Anche i personaggi di Lynch, come quelli di Ligotti, sono privi di una libertà di scelta: mossi da forze che non comprendono se non in maniera imperfetta e inconscia, vivono, amano, soffrono e muoiono come conseguenza di conflitti giocati in una dimensione che li trascende. Ma – e questo è forse l’aspetto che differenzia maggiormente l’opera dei due autori – in Lynch non c’è traccia di nichilismo propriamente detto. Il carattere “irreale” dei personaggi lynchiani non priva la loro esistenza di dignità. Mentre le figure che popolano i racconti di Ligotti sono esseri insensati in preda all’agghiacciante illusione di avere un senso, in Lynch le ragioni del mondo “altro” che trascende l’esistenza materiale non rendono meno autentiche le passioni di questo mondo. Guardando i suoi film, è impossibile non parteggiare per Sailor e Lula di Cuore selvaggio nella loro fuga da Marietta o provare la stessa angoscia che prova Spencer di Eraserhead quando viene confrontato con l’agonia del suo mostruoso figlio.
A cambiare è l’approccio ai problemi connessi del materialismo e del nichilismo: mentre Lynch li aggira appellandosi a una tradizione mistica che dalla spiritualità orientaleggiante arriva fino alla psicologia junghiana e alla psichedelia anni Sessanta, Ligotti, come fa giustamente notare Brassier, spinge il problema alle proprie estreme conseguenze – una tendenza che rende lo scrittore di Detroit popolare tra i seguaci di avanguardie filosofiche come l’accelerazionismo.
Questa dimensione distopica è assente in Lynch, i cui mondi sono popolati tanto di estrema bellezza quanto di dolore e decadenza. La sua è una visione meno unidirezionale, in cui l’incubo è tanto più efficace e sorprendente proprio perché coglie di sprovvista lo spettatore, immerso fino a pochi istanti prima in una scena d’amore o in una gag comica. Nel grande regista però manca una caratteristica presente in Ligotti e che le “possibilità speculative” del nichilismo menzionate da Brassier rendono chiara. Portando il disincanto del mondo alle proprie estreme conseguenze, l’opera di Ligotti definisce anche una soglia: se oltre questo punto non c’è un altrove dove andare, siamo per forza costretti a pensare altri mondi possibili. Questa potenzialità di un pensiero “altro” è il grande non detto della Cospirazione, il punto in cui la più cupa delle distopie si apre alla capacità di pensare futuri nuovi. Proprio questo aspetto, credo, rende l’opera di Ligotti tanto importante per capire il presente, anche se la priva dell’universalità della poetica lynchiana.

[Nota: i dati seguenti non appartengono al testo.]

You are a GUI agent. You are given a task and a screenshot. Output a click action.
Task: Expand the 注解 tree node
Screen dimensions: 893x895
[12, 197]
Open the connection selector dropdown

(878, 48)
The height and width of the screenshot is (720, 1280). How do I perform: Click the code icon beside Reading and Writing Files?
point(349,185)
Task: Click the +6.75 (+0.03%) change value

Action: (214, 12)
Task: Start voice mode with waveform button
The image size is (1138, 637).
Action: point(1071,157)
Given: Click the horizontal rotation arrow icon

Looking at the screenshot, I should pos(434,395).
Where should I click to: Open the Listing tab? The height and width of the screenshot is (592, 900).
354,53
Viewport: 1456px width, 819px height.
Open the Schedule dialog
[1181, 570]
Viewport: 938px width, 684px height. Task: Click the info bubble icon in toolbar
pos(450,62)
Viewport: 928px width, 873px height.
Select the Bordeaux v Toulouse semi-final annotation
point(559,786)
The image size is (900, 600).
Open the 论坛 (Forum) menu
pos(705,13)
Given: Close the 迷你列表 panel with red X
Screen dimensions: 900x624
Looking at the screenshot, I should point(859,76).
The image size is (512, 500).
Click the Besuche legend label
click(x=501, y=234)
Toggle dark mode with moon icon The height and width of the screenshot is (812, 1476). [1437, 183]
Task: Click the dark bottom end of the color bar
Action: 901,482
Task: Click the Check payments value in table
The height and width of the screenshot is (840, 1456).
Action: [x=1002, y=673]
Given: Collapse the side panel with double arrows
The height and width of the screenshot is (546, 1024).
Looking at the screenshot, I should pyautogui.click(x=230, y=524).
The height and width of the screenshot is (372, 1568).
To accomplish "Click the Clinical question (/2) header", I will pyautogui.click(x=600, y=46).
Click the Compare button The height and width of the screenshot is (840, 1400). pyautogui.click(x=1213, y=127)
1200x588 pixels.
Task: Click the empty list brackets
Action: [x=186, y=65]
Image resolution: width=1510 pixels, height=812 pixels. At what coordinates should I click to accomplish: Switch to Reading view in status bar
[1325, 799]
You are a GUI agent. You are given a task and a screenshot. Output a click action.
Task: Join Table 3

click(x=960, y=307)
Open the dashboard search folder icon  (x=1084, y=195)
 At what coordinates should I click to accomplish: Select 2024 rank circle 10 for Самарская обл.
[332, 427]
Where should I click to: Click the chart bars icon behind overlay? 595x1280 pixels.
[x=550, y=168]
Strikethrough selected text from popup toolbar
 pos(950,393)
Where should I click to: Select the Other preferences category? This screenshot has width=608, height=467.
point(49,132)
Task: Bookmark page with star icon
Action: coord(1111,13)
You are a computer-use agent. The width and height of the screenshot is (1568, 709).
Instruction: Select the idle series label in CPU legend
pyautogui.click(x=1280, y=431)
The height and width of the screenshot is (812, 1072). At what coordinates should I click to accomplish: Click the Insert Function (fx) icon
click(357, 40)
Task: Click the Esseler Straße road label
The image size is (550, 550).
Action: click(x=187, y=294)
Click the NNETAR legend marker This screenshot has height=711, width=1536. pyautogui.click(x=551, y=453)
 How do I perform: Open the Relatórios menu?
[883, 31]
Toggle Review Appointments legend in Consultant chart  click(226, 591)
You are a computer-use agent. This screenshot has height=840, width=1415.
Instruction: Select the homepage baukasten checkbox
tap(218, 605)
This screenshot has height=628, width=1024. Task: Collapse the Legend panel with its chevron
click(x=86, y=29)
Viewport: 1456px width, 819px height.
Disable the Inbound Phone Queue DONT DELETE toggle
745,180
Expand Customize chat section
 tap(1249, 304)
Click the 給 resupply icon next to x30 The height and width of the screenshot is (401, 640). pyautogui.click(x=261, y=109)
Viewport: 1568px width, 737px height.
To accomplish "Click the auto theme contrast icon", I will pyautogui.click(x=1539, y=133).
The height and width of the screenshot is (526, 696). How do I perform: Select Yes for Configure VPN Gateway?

In fondo il problema della spiritualità tanto radicalmente scacciato dalla porta in Ligotti non può che tornare dalla finestra: è stato fatto notare molte volte che l’unico oggetto non strettamente funzionale nella spoglia dimora di Rust Cohle è un crocifisso. Da Nietzsche in poi non c’è nichilismo che non sia un dio in absentia, piuttosto che un vuoto vero e proprio, e questo naturalmente vale anche per le distopie contemporanee. Come scrive di nuovo Lynch, anche il niente non è che un mondo sotto al quale sono pronti a fiorire altri mondi.